____ Information given

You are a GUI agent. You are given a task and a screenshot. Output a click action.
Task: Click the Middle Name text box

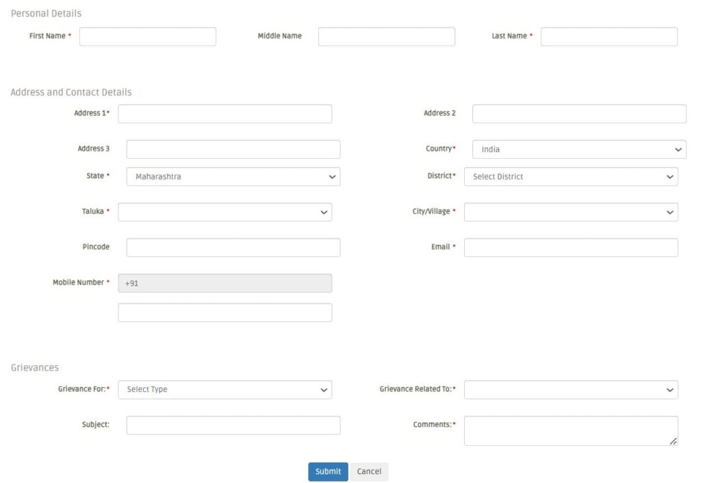click(x=386, y=36)
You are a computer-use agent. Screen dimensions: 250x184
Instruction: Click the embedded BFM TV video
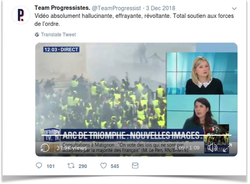pyautogui.click(x=136, y=100)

________

[Instruction]
Reproduce the lines of all the records above with every instance of "agent" replaced by "assistant" and everything else unchanged, leaving out the pictures.

[Result of the exercise]
You are a GUI assistant. You are given a task and a screenshot. Output a click action.
Task: Click the Middle Name text box

click(x=386, y=36)
You are a computer-use assistant. Screen dimensions: 250x184
Instruction: Click the embedded BFM TV video
pyautogui.click(x=136, y=100)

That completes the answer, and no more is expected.